**WORK INSTRUCTIONS:**
Rewrite the material as a numbered list, beginning at the line that contains "Remove the Videos file type tag" and stopping after the line that contains "Click Set As", with any blank lines left out.

**DATA FOR THIS TASK:**
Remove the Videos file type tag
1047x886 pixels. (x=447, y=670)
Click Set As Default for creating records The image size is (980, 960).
--
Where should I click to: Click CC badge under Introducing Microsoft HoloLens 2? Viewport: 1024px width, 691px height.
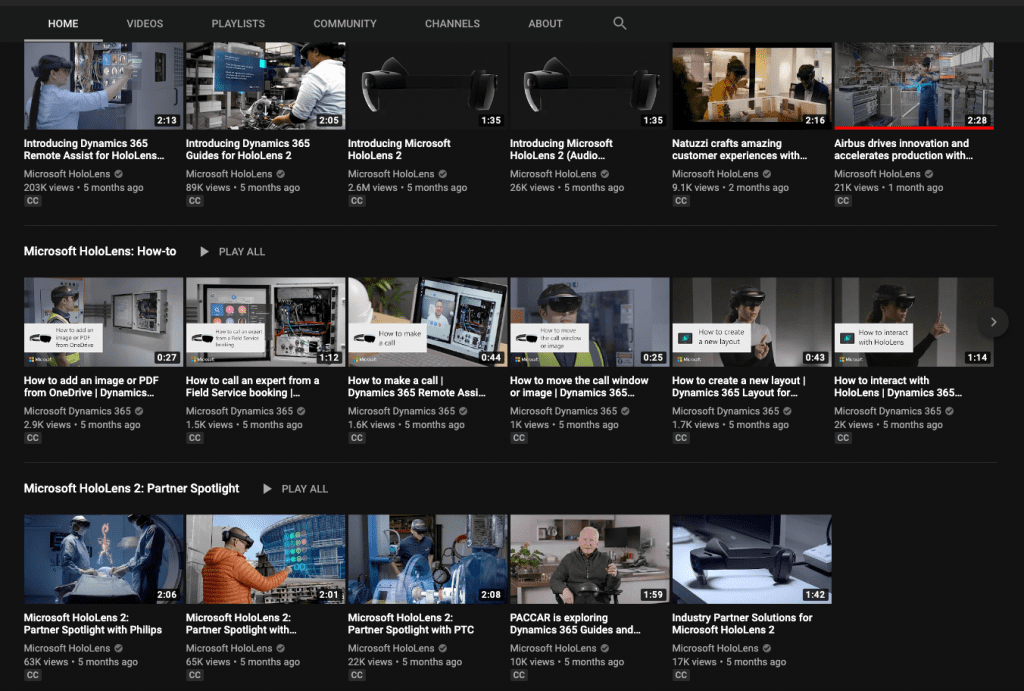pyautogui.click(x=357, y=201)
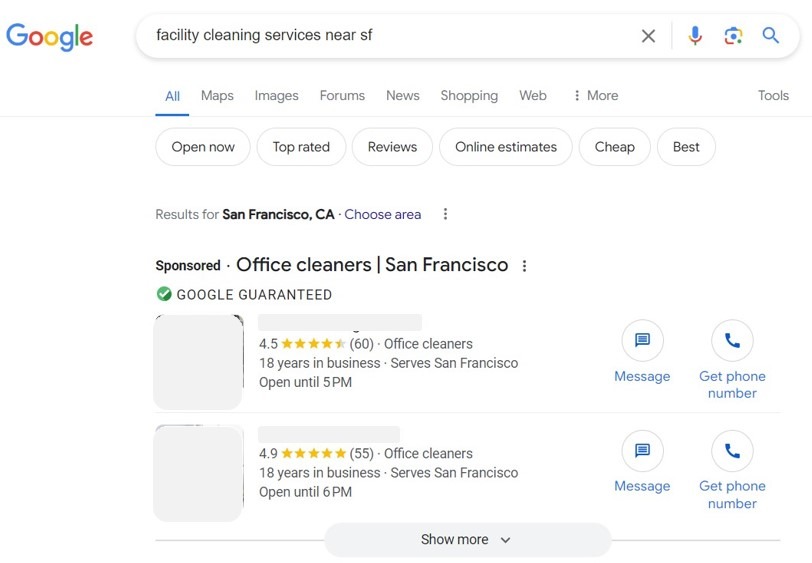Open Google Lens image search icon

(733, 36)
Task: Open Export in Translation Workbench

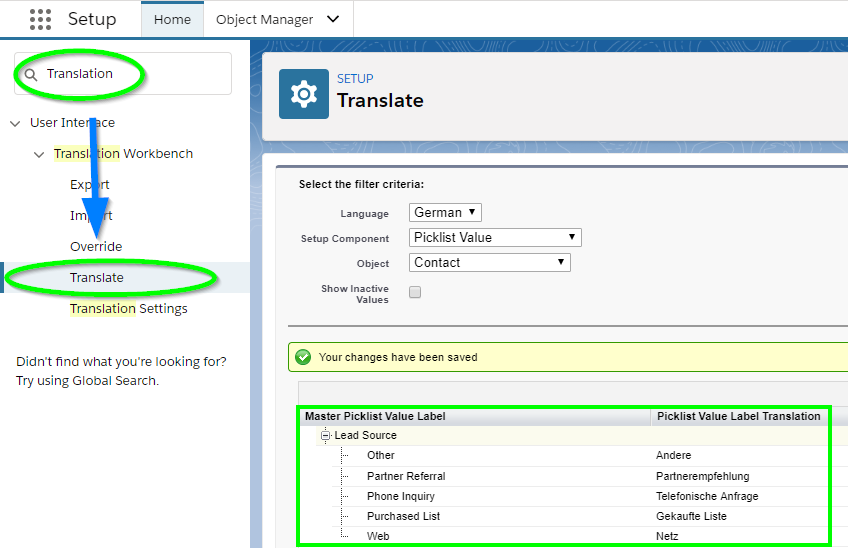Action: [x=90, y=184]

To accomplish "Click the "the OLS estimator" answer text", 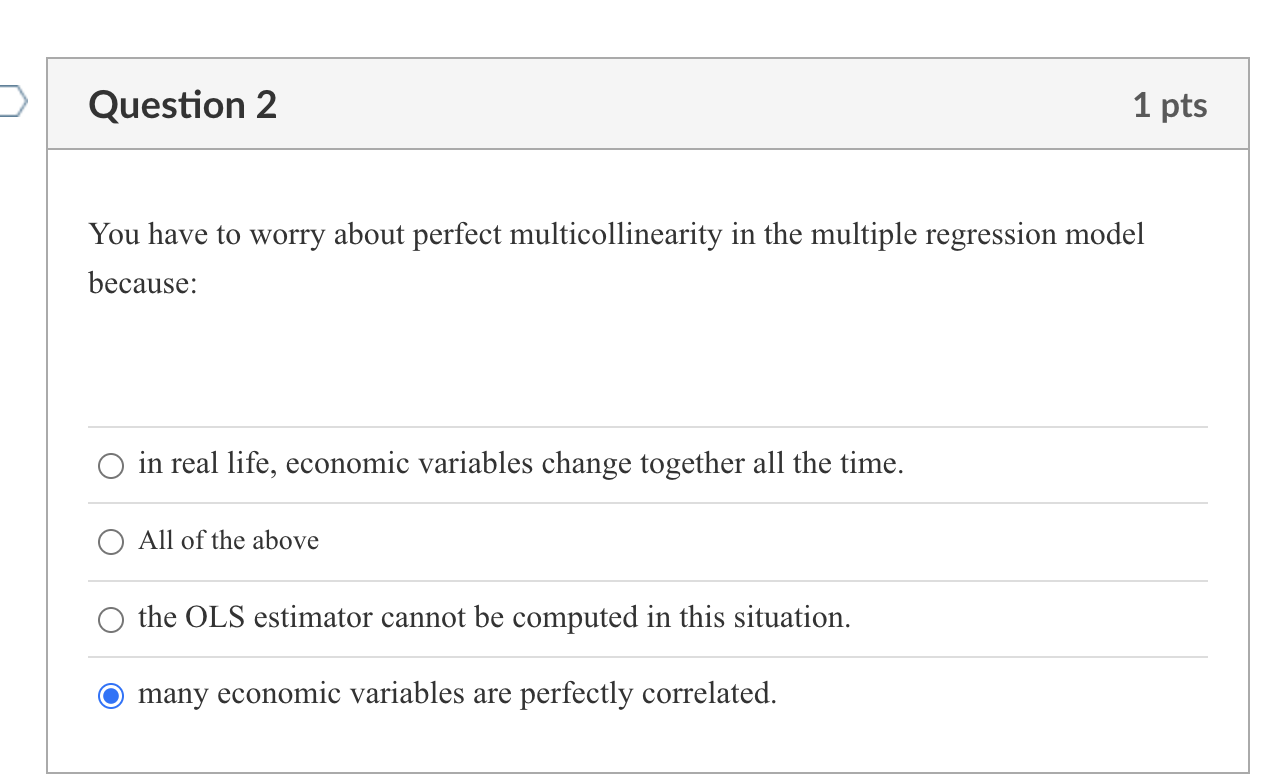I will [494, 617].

**EXERCISE RESPONSE:**
1. Remove the Videos file type tag
2. 1047x886 pixels. (x=447, y=670)
3. Click Set As Default for creating records The image size is (980, 960).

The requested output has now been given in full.